REPUBLIKA.CO.ID, BANDUNG -- Saat curah hujan tinggi, masyarakat Jabar harus waspada. Pusat Vulkanologi Mitigasi Bencana dan Geologi (PVMBG) mencatat, hampir seperempat wilayah di Jabar masuk dalam zona kerentanan gerakan tanah tinggi. Sebaiknya, zona ini dihindari sebagai lokasi pemukiman atau bangunan vital dan strategis.
"Sekitar 25 persen tergolong zona kerentanan gerakan tanah yang tingg, khususnya di wilayah Jabar Selatan," ujar Penyelidik Gerakan Tanah PVMBG, Yunara Dasa Triana, Senin (25/3).
Menurut Yunara, pada 2013 tercatat sebanyak 18 kejadian pergerakan tanah terjadi di Jabar. Kejadian pergerakan tanah terseber, di 19 lokasi berbeda. Dari peristiwa itu, sebanyak 13 orang meninggal dunia dan 10 orang menderita luka-luka. "Jumlah tersebut belum ditambah jumlah korban peristiwa di Cililin," katanya.
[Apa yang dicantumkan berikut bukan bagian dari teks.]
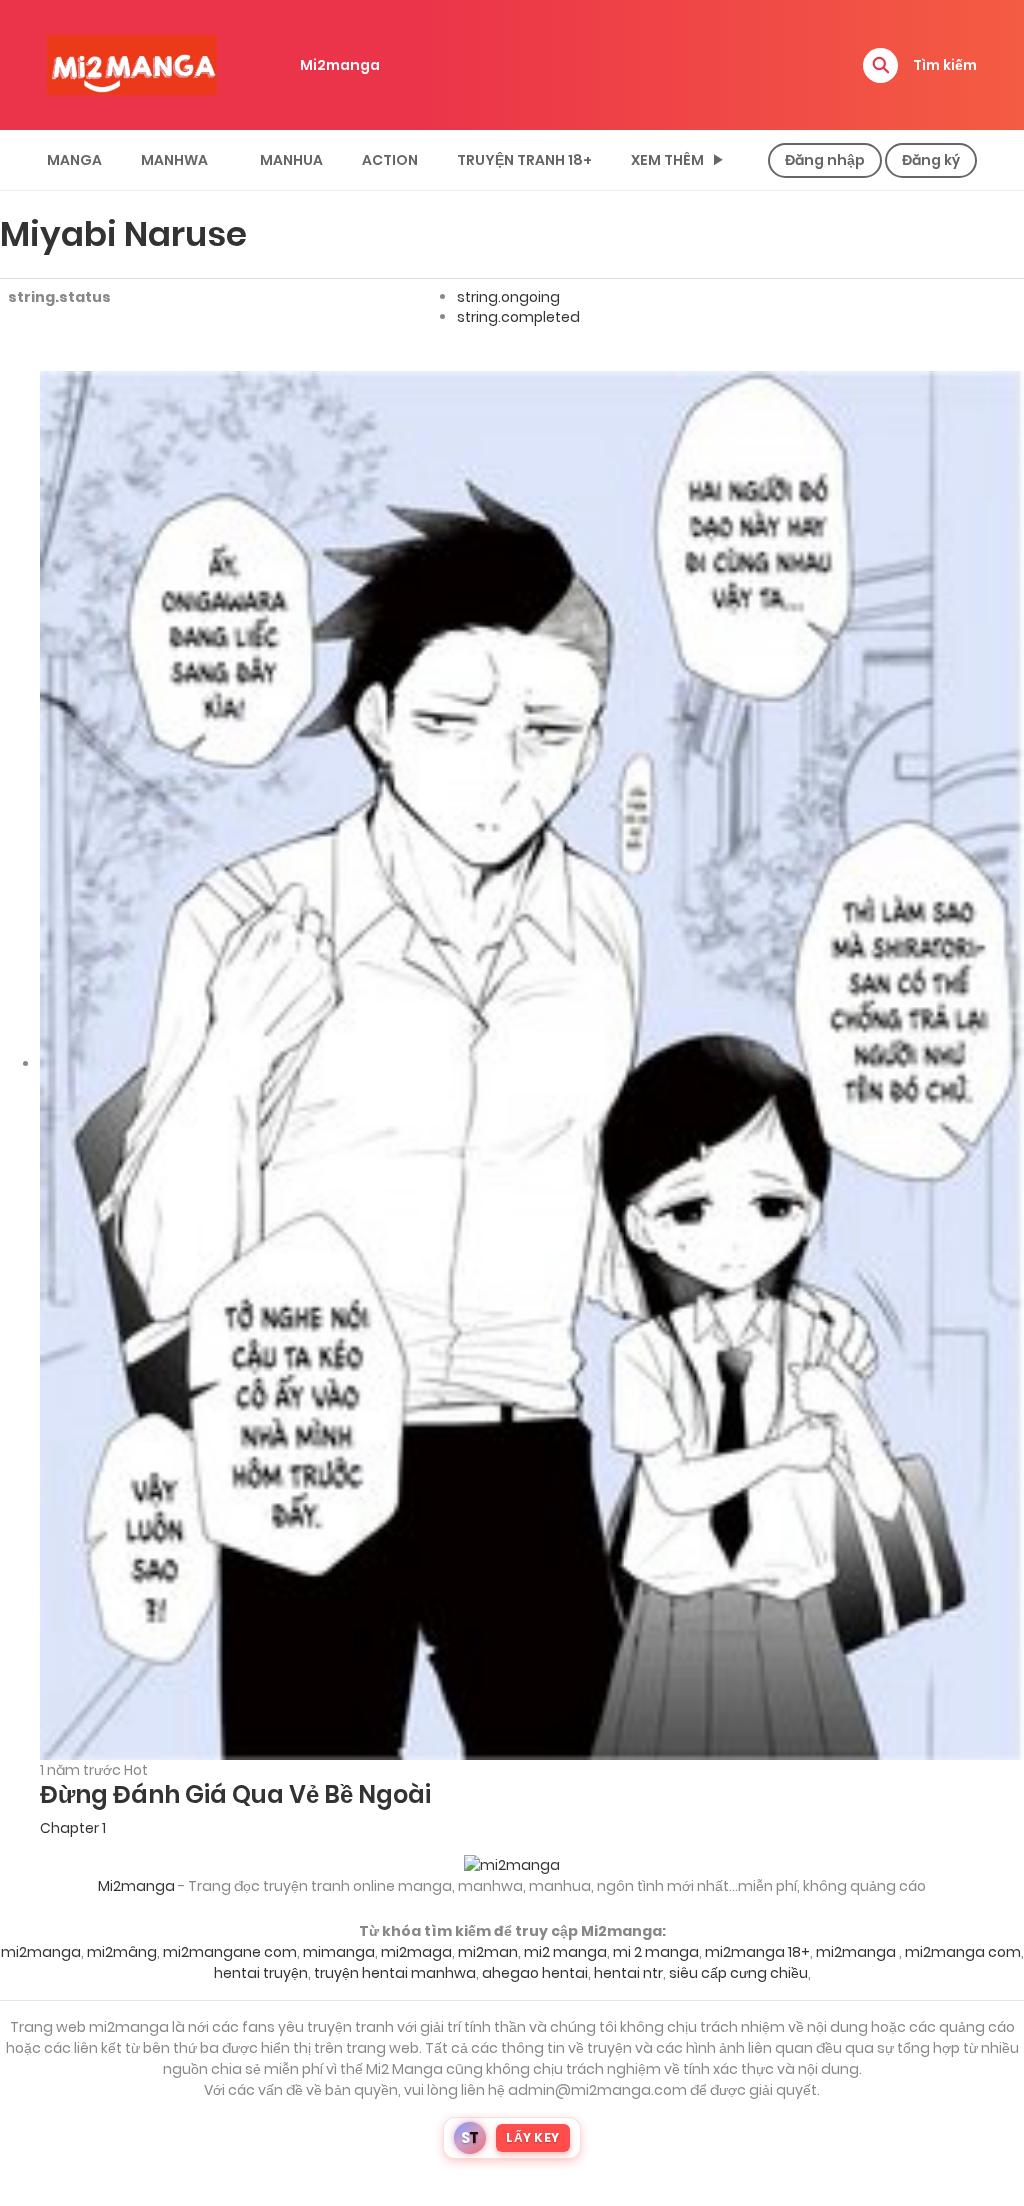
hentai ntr (628, 1973)
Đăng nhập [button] (825, 160)
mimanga (339, 1952)
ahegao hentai (535, 1973)
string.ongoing (508, 297)
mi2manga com (963, 1952)
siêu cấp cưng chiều (738, 1973)
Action (390, 160)
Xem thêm (667, 160)
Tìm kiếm (945, 65)
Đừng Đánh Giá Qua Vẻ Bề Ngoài (235, 1794)
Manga (74, 160)
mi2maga (416, 1952)
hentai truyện (261, 1973)
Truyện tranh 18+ (524, 160)
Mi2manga (340, 65)
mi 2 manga (656, 1952)
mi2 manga (565, 1952)
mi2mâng (122, 1952)
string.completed (518, 317)
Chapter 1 (73, 1828)
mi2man (488, 1952)
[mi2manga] (132, 64)
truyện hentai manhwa (395, 1973)
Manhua (291, 160)
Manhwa (174, 160)
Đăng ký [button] (931, 160)
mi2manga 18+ (757, 1952)
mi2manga (41, 1952)
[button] (880, 65)
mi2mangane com (230, 1952)
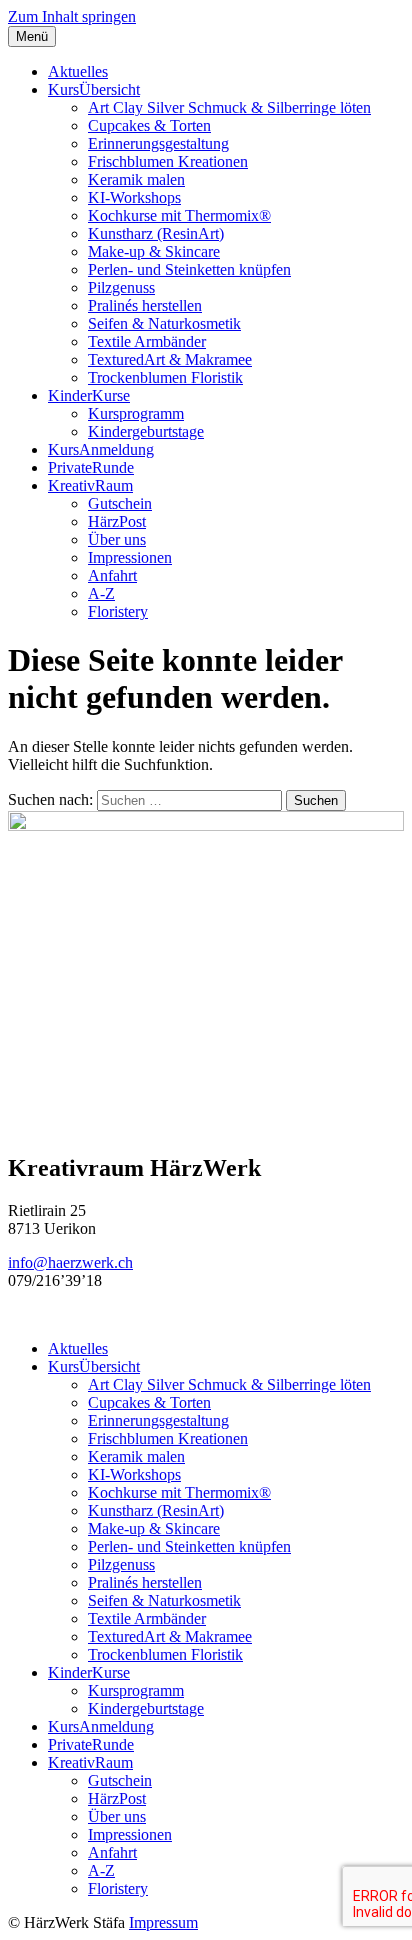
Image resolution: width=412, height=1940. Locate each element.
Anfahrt (112, 575)
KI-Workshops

Yunara mengatakan, pihaknya tidak merasa aneh ketika longsor terjadi di Kabupaten Bandung Barat. Karena, kabupaten baru ini memiliki sebagian besar wilayah yang tergolong rentan pergerakan tanah. Terhitung 2001-2011, sebanyak 10 kejadian dengan lokasi berbeda terjadi di Kecamatan Cililin, Kabupaten Bandung Barat.
Peristiwa yang cukup besar terjadi pada 2004 di Kidang Pananjung yang menelan 15 orang tewas dan 15 orang lainnya luka-luka. "Selain longsor, wilayah KBB juga juga rawan banjir bandang seperti di wilayah Parongpong, Cisaruan, dan Lembang," katanya. Yunara menduga, longsor yang terjadi di Cililin, KBB, disebabkan hujan deras. Cililin memiliki kondisi morfologis yang terjal serta banyak tebing. Karena itu, dia memprediksi longsor susulan bisa terjadi.